### DIRECTIONS
Using the records provided below, locate and copy each line that contains the word "label".

*** Opening DATA SUPPLIED ***

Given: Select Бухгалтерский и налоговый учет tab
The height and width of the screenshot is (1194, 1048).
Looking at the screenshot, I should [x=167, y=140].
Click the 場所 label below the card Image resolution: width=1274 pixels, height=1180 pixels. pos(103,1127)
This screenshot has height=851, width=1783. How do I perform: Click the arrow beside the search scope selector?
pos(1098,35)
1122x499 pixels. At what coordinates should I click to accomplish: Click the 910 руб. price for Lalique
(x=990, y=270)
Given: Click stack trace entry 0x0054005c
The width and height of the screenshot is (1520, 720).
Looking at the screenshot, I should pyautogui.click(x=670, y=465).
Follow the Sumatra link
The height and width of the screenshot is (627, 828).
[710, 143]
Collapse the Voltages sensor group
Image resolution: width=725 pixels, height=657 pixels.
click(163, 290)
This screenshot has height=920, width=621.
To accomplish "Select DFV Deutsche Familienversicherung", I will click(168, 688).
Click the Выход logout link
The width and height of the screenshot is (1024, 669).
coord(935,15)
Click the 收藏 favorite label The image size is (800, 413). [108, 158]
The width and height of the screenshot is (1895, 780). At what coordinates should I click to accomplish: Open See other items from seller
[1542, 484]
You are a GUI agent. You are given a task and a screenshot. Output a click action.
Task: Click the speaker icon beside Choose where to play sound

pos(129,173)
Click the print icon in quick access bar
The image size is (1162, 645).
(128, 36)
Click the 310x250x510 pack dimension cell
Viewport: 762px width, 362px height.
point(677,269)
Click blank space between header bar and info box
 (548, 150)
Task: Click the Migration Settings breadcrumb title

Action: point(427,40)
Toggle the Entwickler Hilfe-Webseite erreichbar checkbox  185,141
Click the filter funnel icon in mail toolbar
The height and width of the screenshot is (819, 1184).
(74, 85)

*** Closing DATA SUPPLIED ***

### RESPONSE AREA
Click the 場所 label below the card Image resolution: width=1274 pixels, height=1180 pixels. pos(103,1127)
Click the 收藏 favorite label The image size is (800, 413). [108, 158]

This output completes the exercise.